- _LISTED RECORDS_:

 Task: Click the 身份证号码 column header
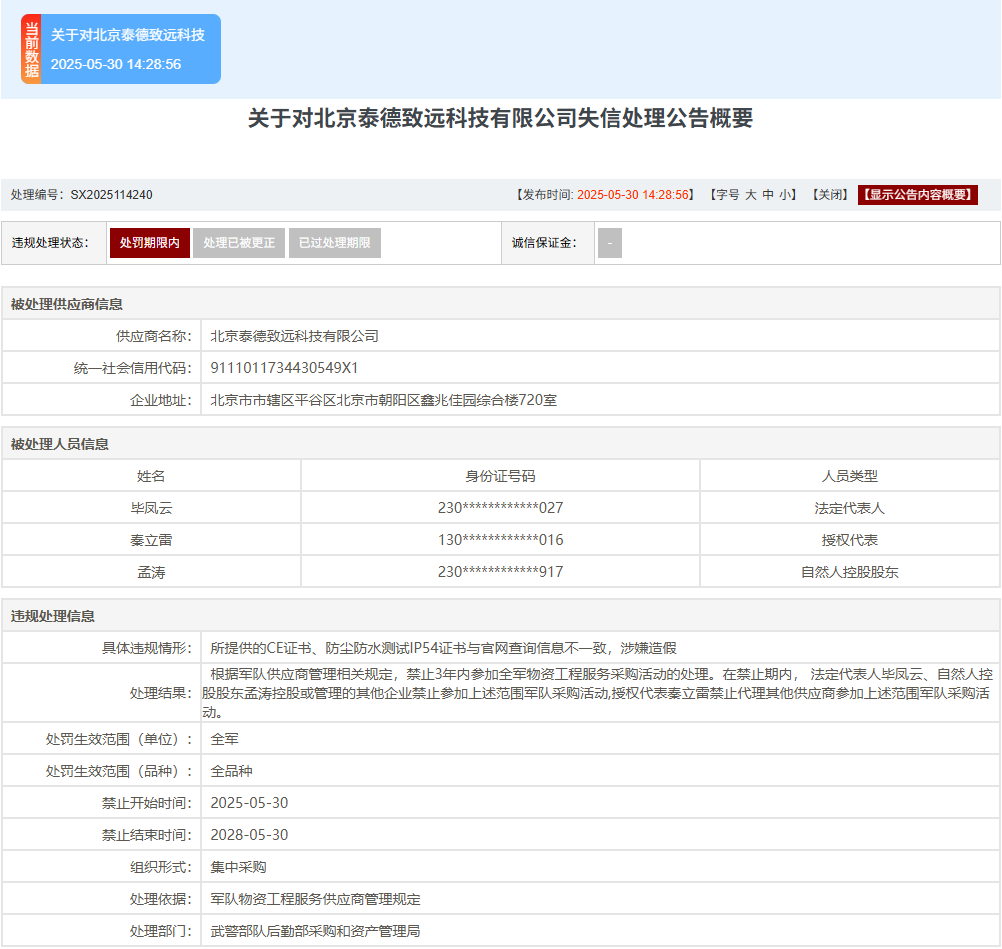[500, 476]
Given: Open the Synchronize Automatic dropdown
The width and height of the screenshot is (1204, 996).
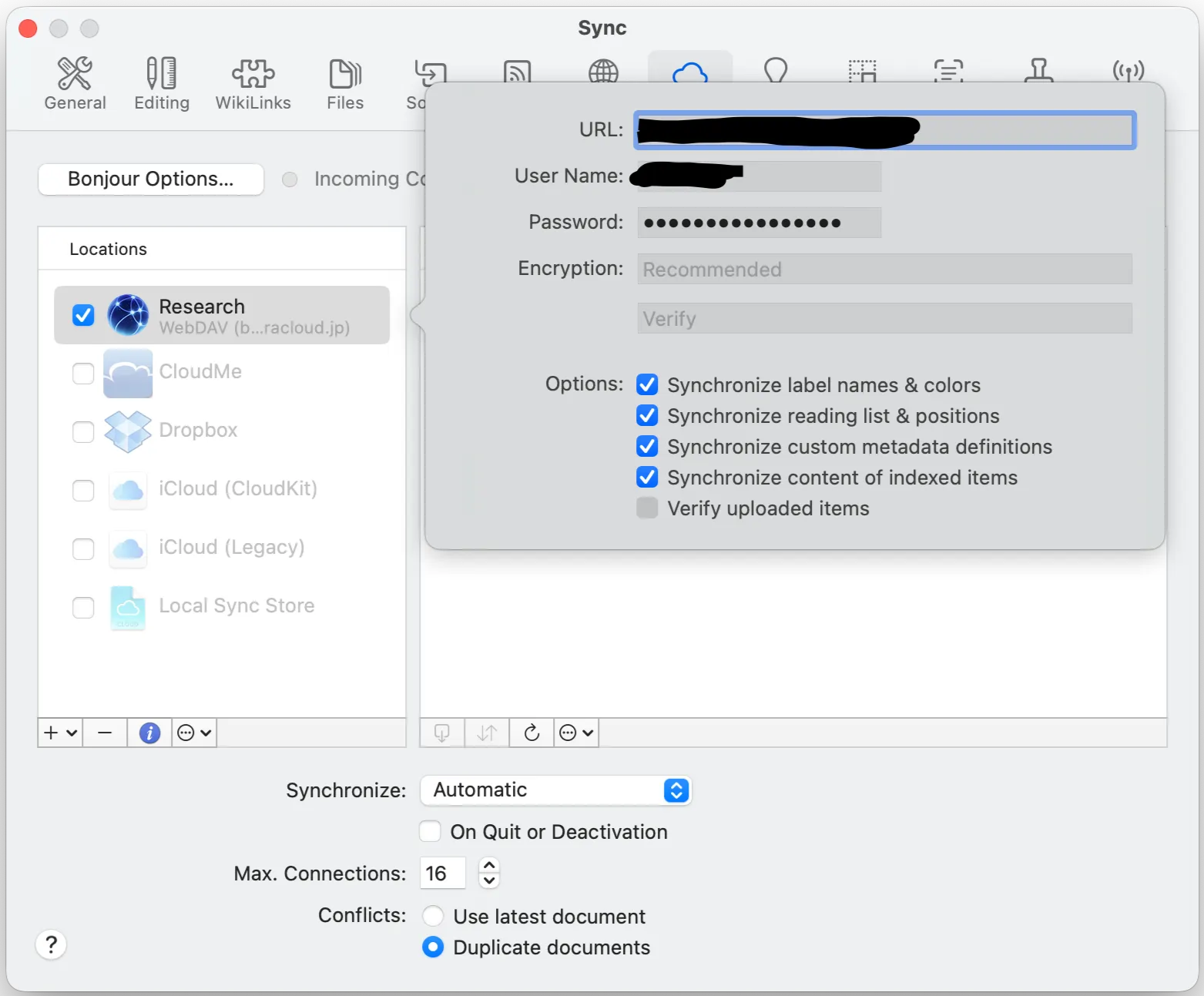Looking at the screenshot, I should pyautogui.click(x=555, y=790).
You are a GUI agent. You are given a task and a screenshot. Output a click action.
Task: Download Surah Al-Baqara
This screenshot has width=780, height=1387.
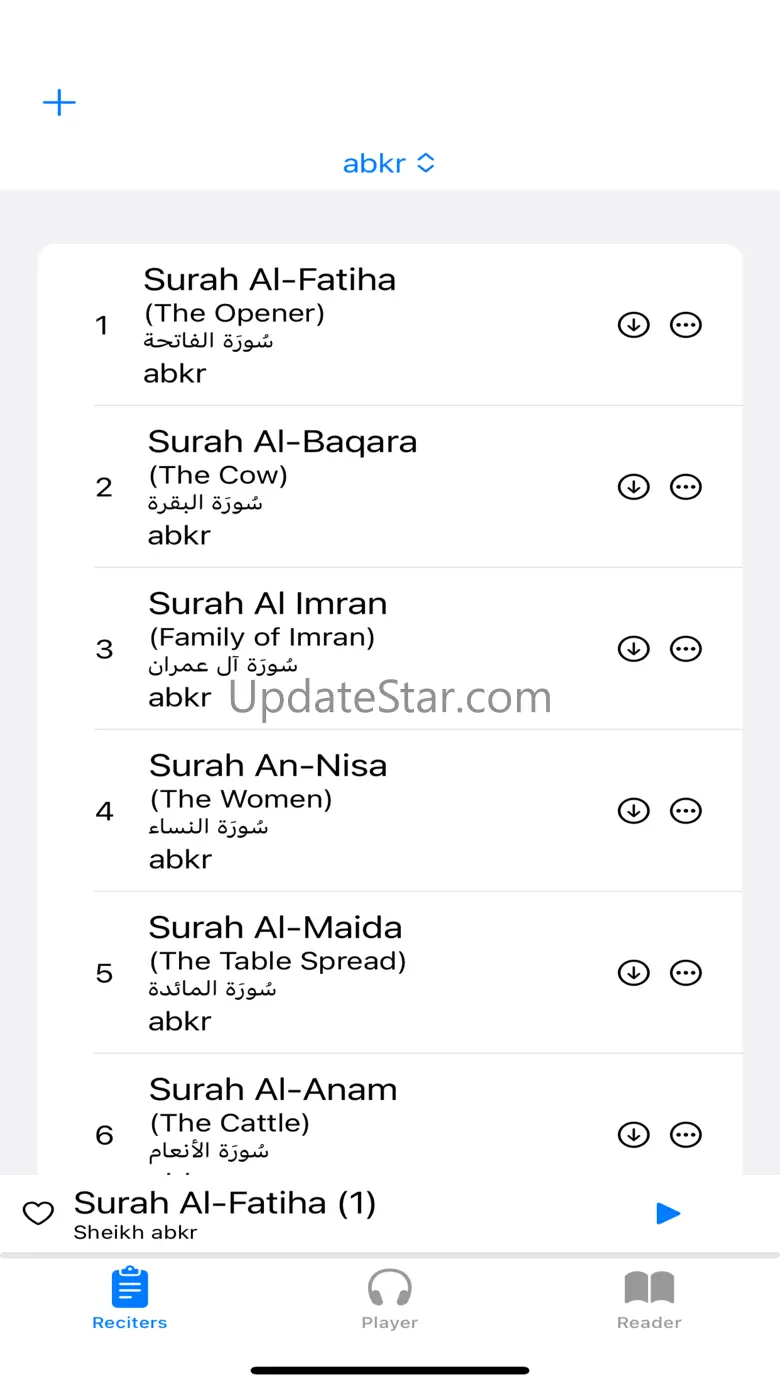(633, 487)
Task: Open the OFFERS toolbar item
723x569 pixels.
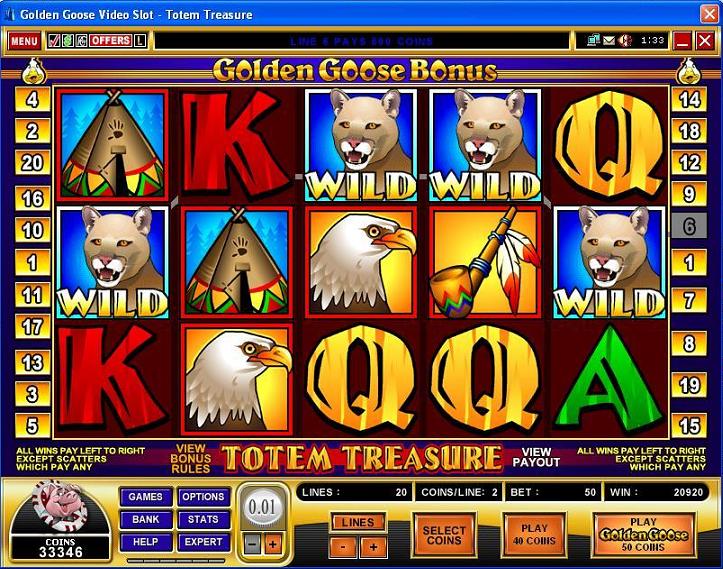Action: (x=110, y=41)
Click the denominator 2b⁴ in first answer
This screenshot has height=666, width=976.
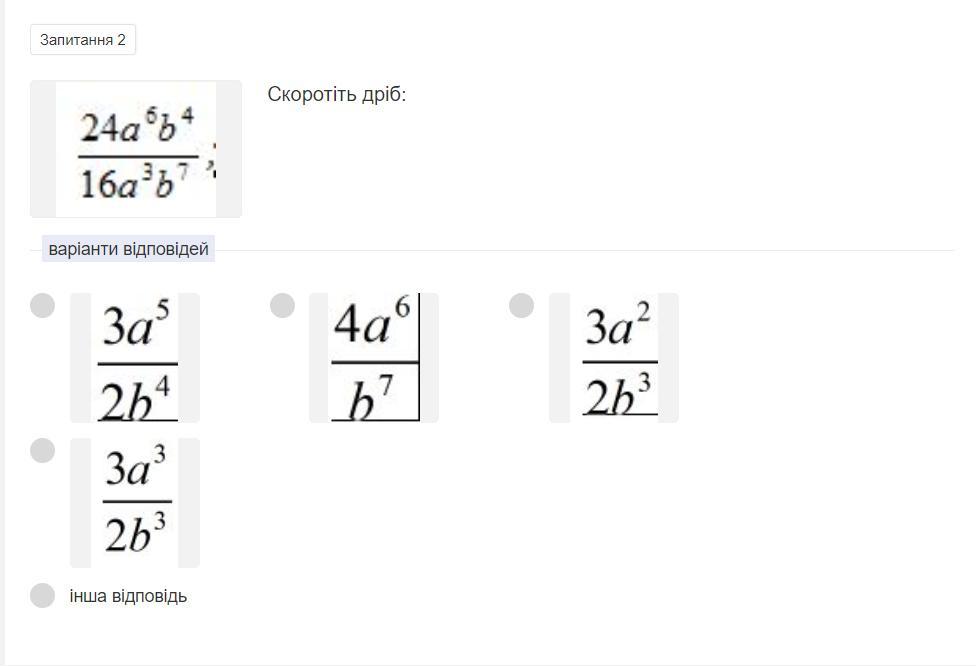134,398
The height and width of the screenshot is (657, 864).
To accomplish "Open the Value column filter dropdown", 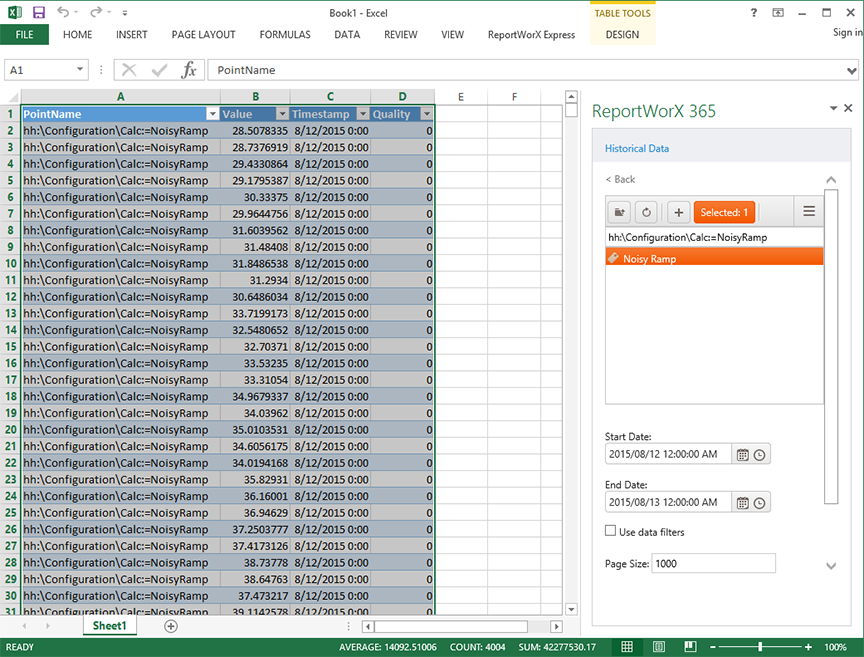I will 282,114.
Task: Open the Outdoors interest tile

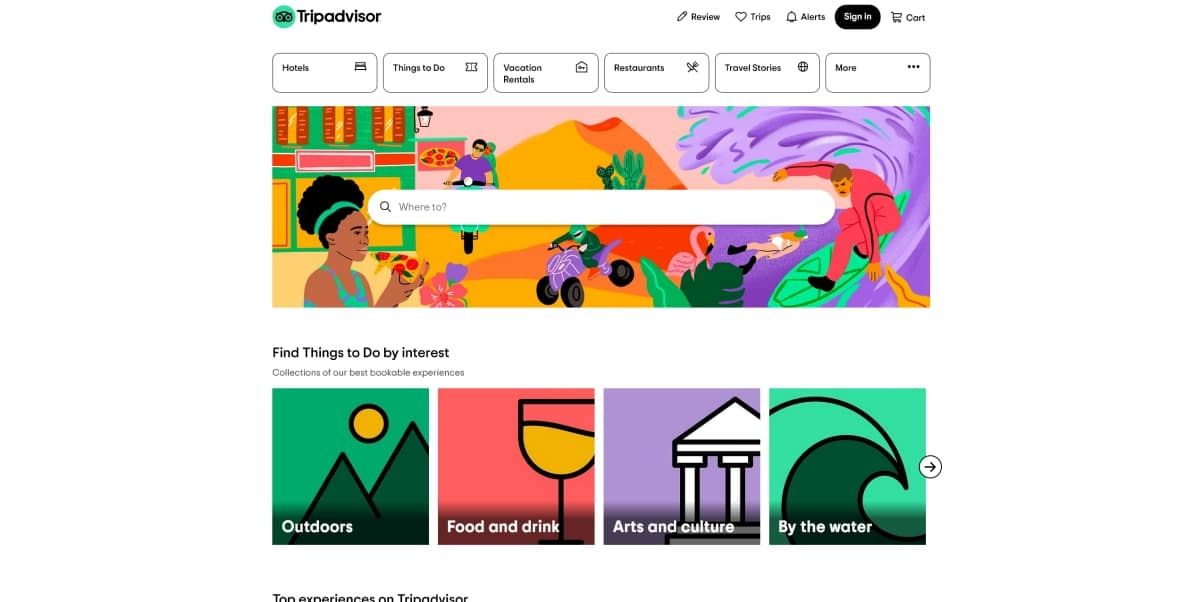Action: (350, 466)
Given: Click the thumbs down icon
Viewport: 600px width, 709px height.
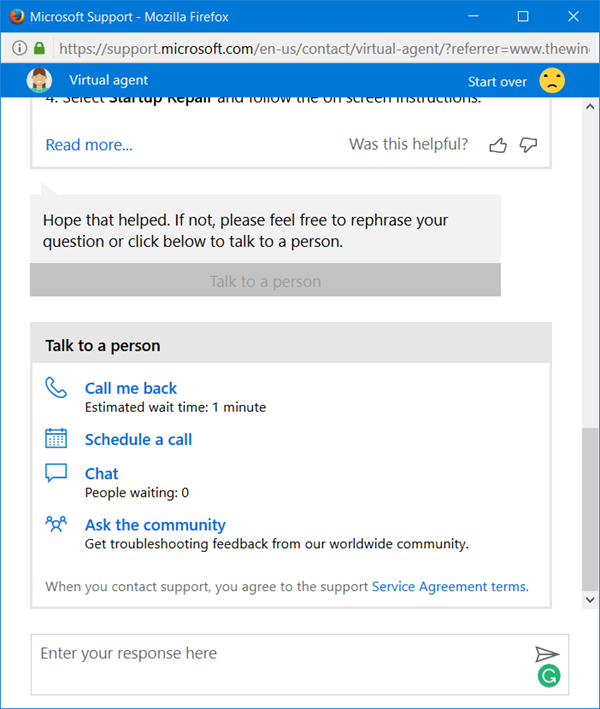Looking at the screenshot, I should [529, 145].
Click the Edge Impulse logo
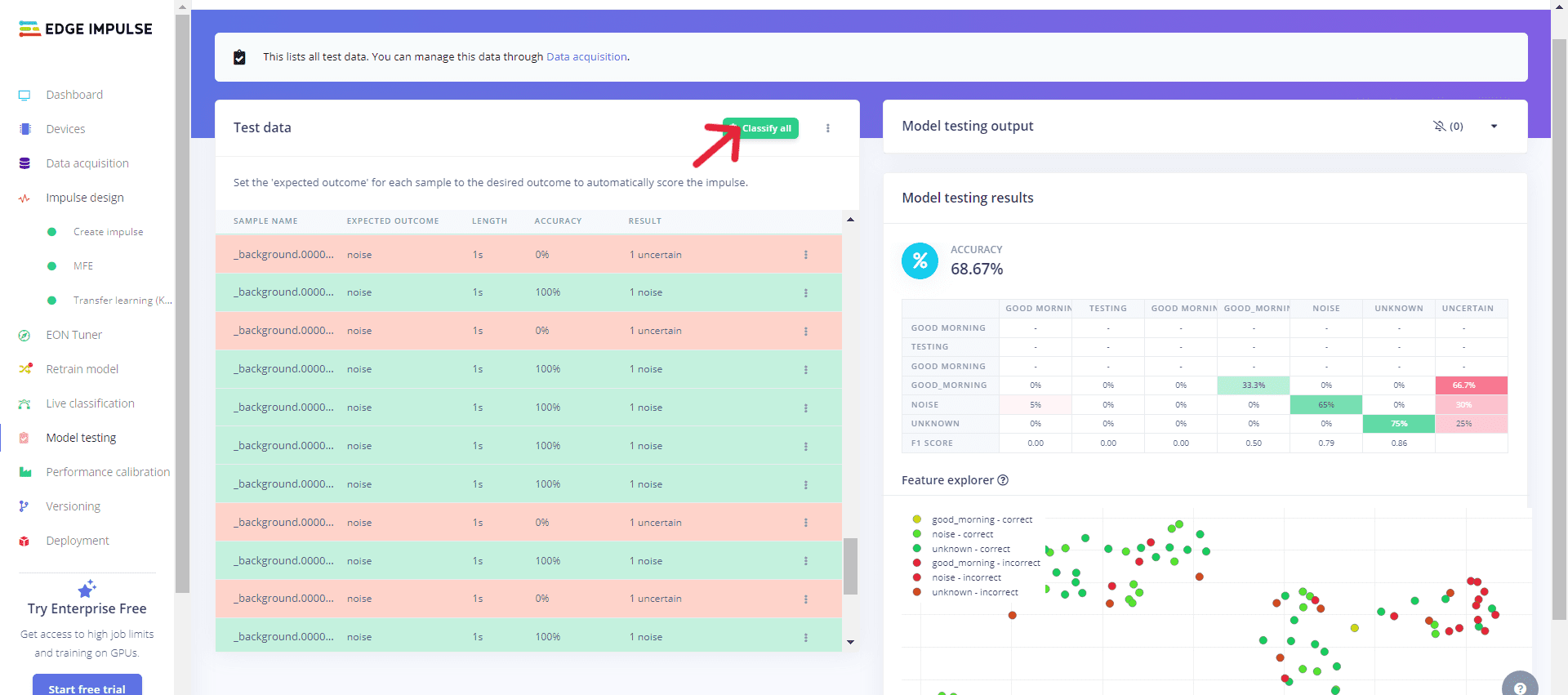This screenshot has height=695, width=1568. point(86,29)
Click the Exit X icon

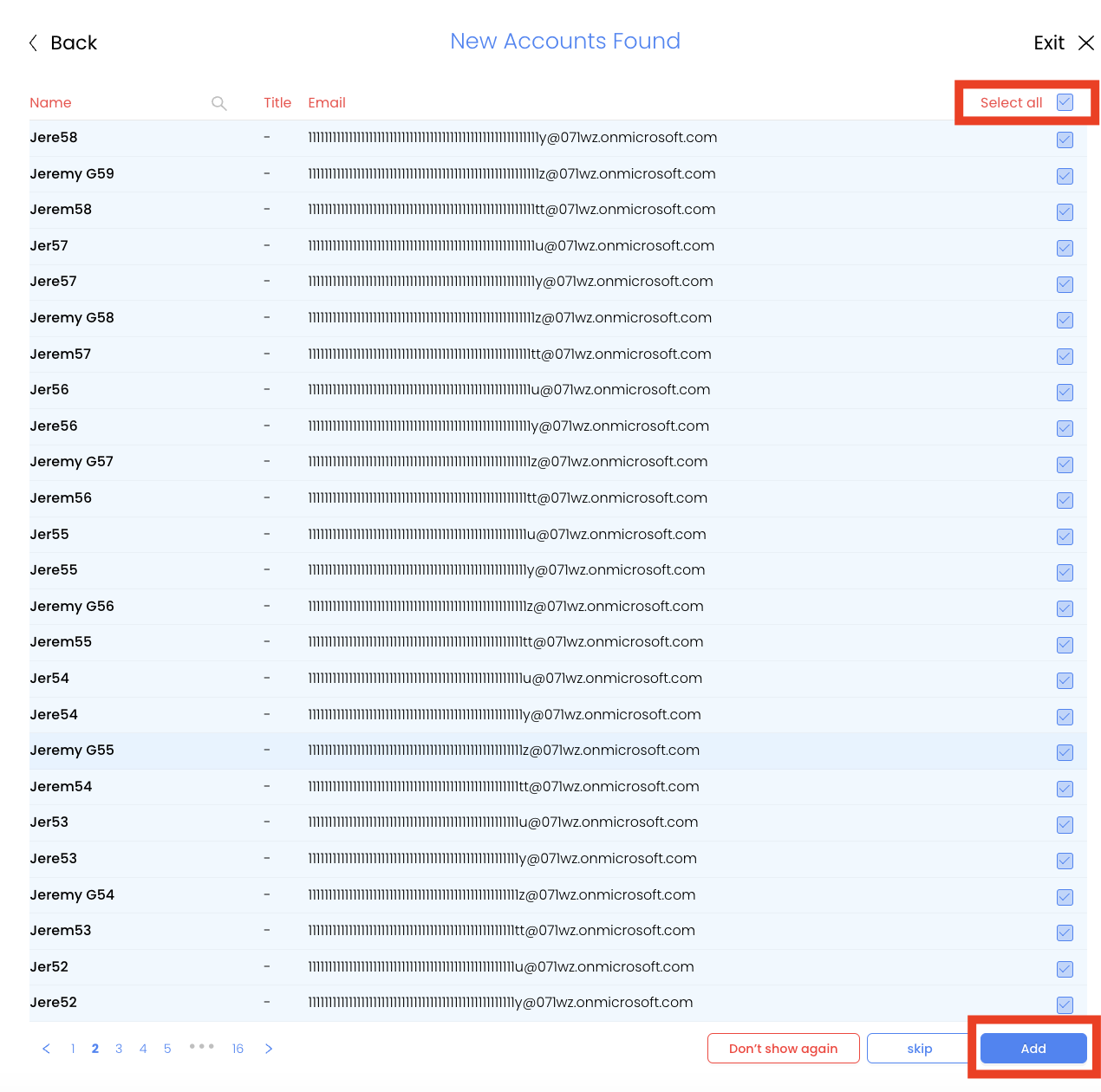pyautogui.click(x=1086, y=42)
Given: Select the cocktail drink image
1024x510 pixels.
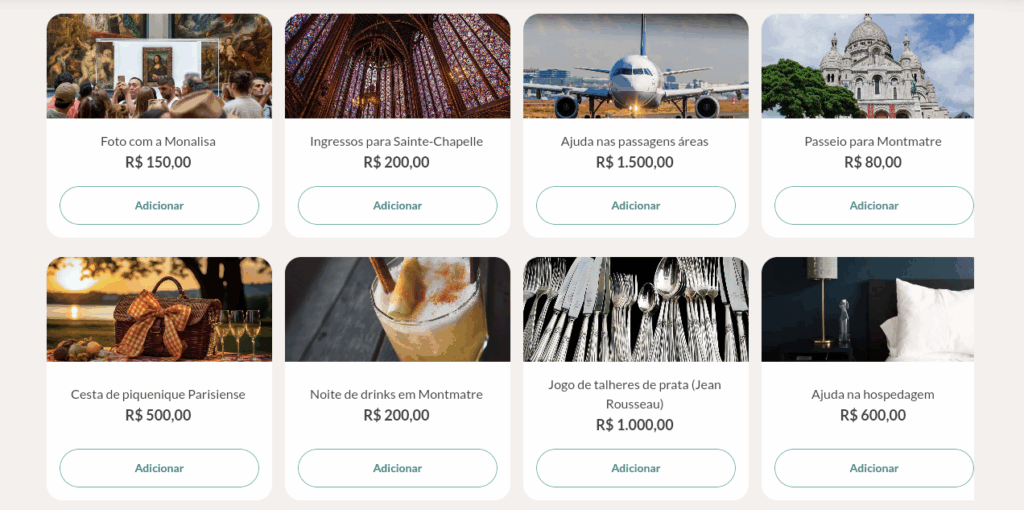Looking at the screenshot, I should [397, 309].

- _WHAT YOU SHOULD DO_:
Everything from the line with "Given: Click the thumbs down icon" through the end of the records above, and nothing else, is to be quoted exactly; please leave the pictures out.

- _TASK OUTPUT_:
Given: Click the thumbs down icon
Viewport: 600px width, 709px height.
Looking at the screenshot, I should [529, 145].
Click the Edge Impulse logo
This screenshot has height=695, width=1568. point(86,29)
Click the Exit X icon

pyautogui.click(x=1086, y=42)
Given: Select the cocktail drink image
1024x510 pixels.
Looking at the screenshot, I should [397, 309].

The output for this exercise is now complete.